Anywhere large-bodied mammalian carnivore species are present, other, smaller carnivores are less likely to occur, according to an international team of researchers that conducted the first global assessment of carnivore interactions using camera trap data.
This finding is important because populations of large mammalian carnivores are declining as habitat is lost, and often where large carnivores disappear, a chain reaction is set off that affects smaller carnivores, prey species, and even plant and insect communities.
"Large carnivores are imperiled," said David Miller, associate professor of wildlife population ecology, Penn State, whose research group in the College of Agricultural Sciences led the study. "We were able to see that this finding, with large-bodied-carnivore species, held around the globe."
Camera traps -- sites watched over by automated cameras, often called trailcams -- allowed researchers to better understand how carnivore communities are structured. They analyzed camera trap data for 108,087 trap days across 12 countries spanning five continents, and estimated local probabilities of co-occurrence among 768 species pairs from the order Carnivora -- meat-eating mammals ranging from weasels to polar bears.
Researchers evaluated how shared ecological traits correlated with probabilities of co-occurrence. Within individual study areas, species pairs co-occurred more frequently than expected at random. Co-occurrence probabilities were greatest for species pairs that shared ecological traits including similar body size, temporal activity pattern and diet.
However, co-occurrence decreased as compared to other species pairs when the pair included a large-bodied carnivore. Those results suggest that a combination of shared traits, and top-down regulation by large carnivores shape local carnivore communities globally, Miller pointed out.
"This finding, that large carnivores exclude other carnivores, is true in North America, South America, Africa, Europe and Asia. It is really important for understanding why losing big carnivores is ecologically devastating," he said. "When you lose a large-bodied species of carnivore, you have other smaller carnivores increase in density, putting pressure on other smaller carnivores, and that can lead to increases in prey species -- which might then lead to degradation of plant communities."
An example in the United States that Miller cited is the disappearance of wolves and cougars in the East. Those carnivores were critical for regulating the number of deer and controlling where other carnivores occurred, he explained. And now that they are gone, it has opened up vast areas where coyotes and bobcats roam unregulated by larger carnivores.
"Coyotes and bobcats are preying on different animals then wolves and cougars would, and that has implications for how our forests are structured. The fact that we don't have wolves and cougars means we have more deer, and those deer have overbrowsed the forests," he said.
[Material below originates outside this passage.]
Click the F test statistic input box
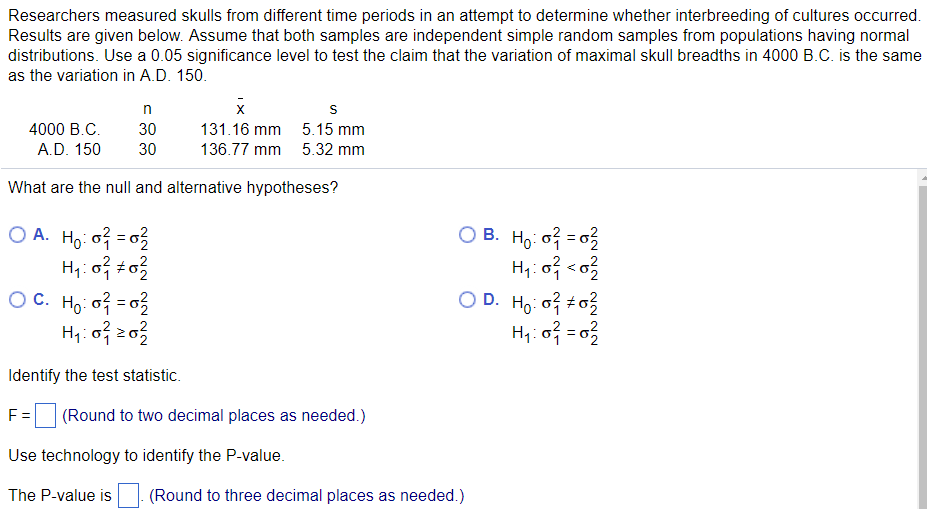 click(x=45, y=415)
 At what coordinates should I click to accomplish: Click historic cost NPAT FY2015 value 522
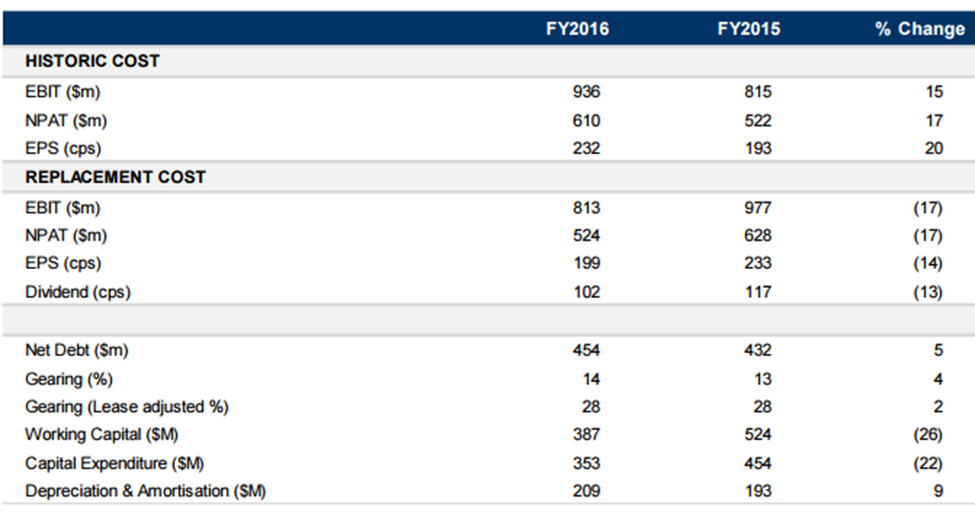point(758,121)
"And having more coyotes -- because they don't tolerate foxes -- results in fewer foxes, which means we have more mice in our fields and forests," he continued. "That is affecting the prevalence of Lyme disease spread by ticks that spend much of their life on certain mice. So you see, the way these carnivores compete and co-occur has implications for all of our wildlife communities."
Many of the animals photographed in this study -- published recently in Ecology Letters -- are the charismatic species that people think of in Africa -- lions, cheetahs, leopards and hyenas -- noted lead researcher Courtney Davis, a fourth-year doctoral student in ecology. But, she pointed out the research involves many more species than those well-known carnivores, using a robust data-set pulling together data from wildlife scientists all over the world. She noted that the research concentrates on interactions between species.
"We looked at what sort of factors, not environmental factors, but more traits of the species that might either increase or decrease the probability that any two species will co-occur at the same site," Davis said.
"We focused on things like body size, temporal activity patterns, sociality of the species, and tried to understand how patterns of co-occurrence were related to whether or not they shared different ecological traits."
Trailcams have revolutionized the study of carnivores, Davis said. With the very low density of carnivores on the landscape and wide territories, monitoring their movement and behavior previously had been difficult and expensive. Researchers around the world often use the same models of cameras used by hunters and sportsmen.
Though this research did not include a Pennsylvania component, if it was done again today, it would, Miller said. Penn State doctoral student in ecology Asia Murphy has been conducting a camera-trapping study of Keystone State coyotes, bobcats and bears for the last two years. Murphy did contribute to the original international project. She participated for two years in a Virginia Tech camera-trapping effort that focused on carnivores in Madagascar's Makira National Park.
In all, 24 researchers from 12 countries contributed to the research, which was funded by government agencies, foundations, businesses and nongovernmental agencies in Botswana, Madagascar, Senegal, South Africa, United States, Belize, Argentina, Iran, Nepal, Sumatra, Indonesia and Norway.